With most of the world’s long-haul passenger fleet and the belly cargo it provides grounded by COVID-19 travel bans and tough quarantine measures, there is fierce competition among forwarders for the limited capacity. Fixed price validity offered by airlines through block space agreements (BSAs) is mostly only available for three months, and forwarders have been turning to the charter market to shore up their access to guaranteed supply.

“We know a lot of customers struggle with a tremendous amount of uncertainty and a general lack of capacity,” Mads Ravn, head of global air freight procurement at DSV, said in a statement Friday. “We see cargo congestion at both seaports and airports around the world, hence it’s crucial that we find alternative solutions.”

The additional space managed in-house by the DSV Air Charter Network will be welcome on all three trade lanes where the available capacity has been cut by at least half.

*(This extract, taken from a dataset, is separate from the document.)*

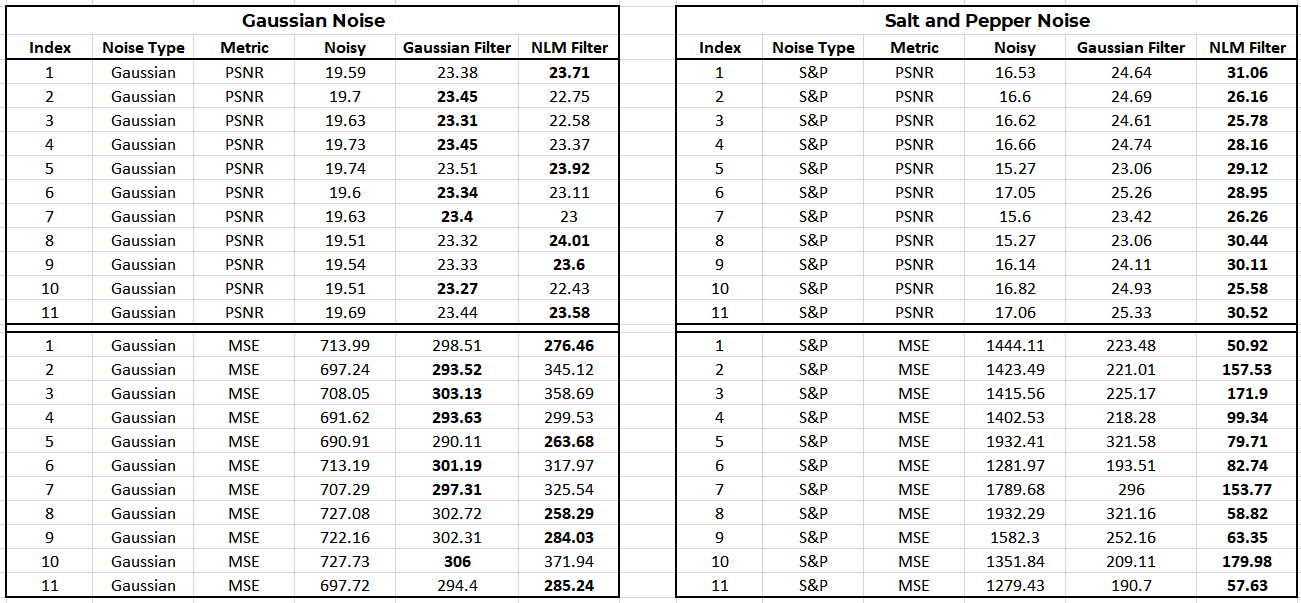Viewport: 1301px width, 603px height.
Task: Select "NLM Filter" header in Gaussian Noise table
Action: click(569, 47)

Passenger-heavy routes in and out of South America are believed to have lost more than 60 percent of their available weekly capacity.

The latest series of charters join charter services to New York and Huntsville, Alabama, using less congested airports at each end of the tradelanes to ensure faster turnaround on the ground and to reduce the risk of delays.

No rapid return of air cargo space

DSV CEO Jens Bjørn Andersen also highlighted the lack of air cargo capacity during an earnings call with analysts to announce the forwarder’s 2020 results.

“We don’t believe that belly space will return in the foreseeable future, so we will enjoy a pretty healthy situation in air freight throughout 2021 when volumes will slowly come back into the system, but where capacity will still be constrained,” he said.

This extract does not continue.